Критическое отношение Кузмина к наследию романтизма, в том числе романтизма автобиографического, который обнаружил себя в описаниях юношеской поездки в Ревель в письмах к Юше Чичерину, не отменяет трагического содержания повести «Две Ревекки». В ней, как и в ряде других текстов поэта, появляется сколь важный, столь и навязчивый мотив утопления — «смерти от воды».

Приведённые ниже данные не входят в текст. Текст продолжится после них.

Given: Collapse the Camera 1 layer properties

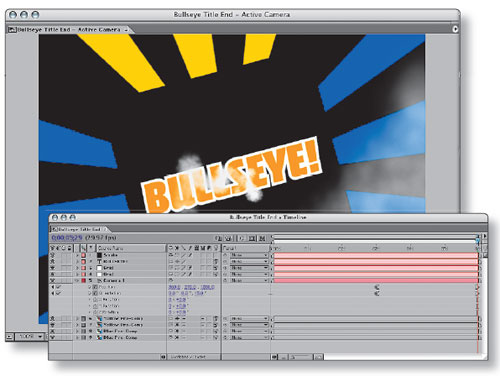Looking at the screenshot, I should point(77,281).
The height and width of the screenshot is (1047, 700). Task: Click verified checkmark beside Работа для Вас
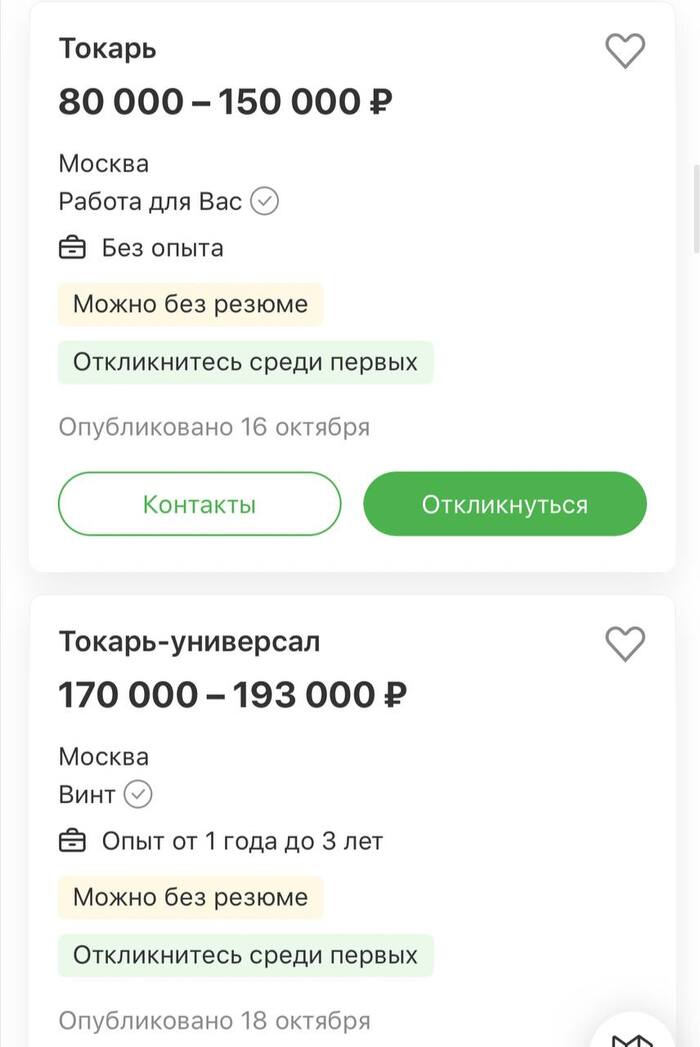[x=264, y=201]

Все зрелое творчество М. Кузмина, от повести (романа) «Крылья» (1905, публ. 1906) до вершинного поэтического сборника «Форель разбивает лед» (1929), пронизано многочисленными эпизодами утоплений (как, впрочем, и кораблекрушений, которые в наше обозрение не включены, за одним исключением). Как в прозаических, драматических, так и в поэтических сочинениях мотив гибели в воде встречается у Кузмина неоднократно, то представляясь отголоском из реальной жизни — чудесного спасения от стихии или ужасной смерти в воде, то выступая своего рода провозвестником жуткого ухода или,
по крайней мере, такой возможности для человека из ближнего круга друзей, из числа знакомых или же современников поэта.
Повесть «Две Ревекки» в описанном отношении не исключение: в ней, кажется, впервые в современной прозе Кузмина появляются женщины-утопленницы — утопившаяся «в норвежской реке» и канувшая по своей воле в воды Невы. До этого момента в его письмах и сочинениях нам известны лишь считаные случаи фиксации гибели или спасения тонувших особ женского пола.
Такова реальная история спасшейся девушки из частного письма двадцатилетнего Кузмина к другу его молодости, будущему советскому наркому иностранных дел Г. В.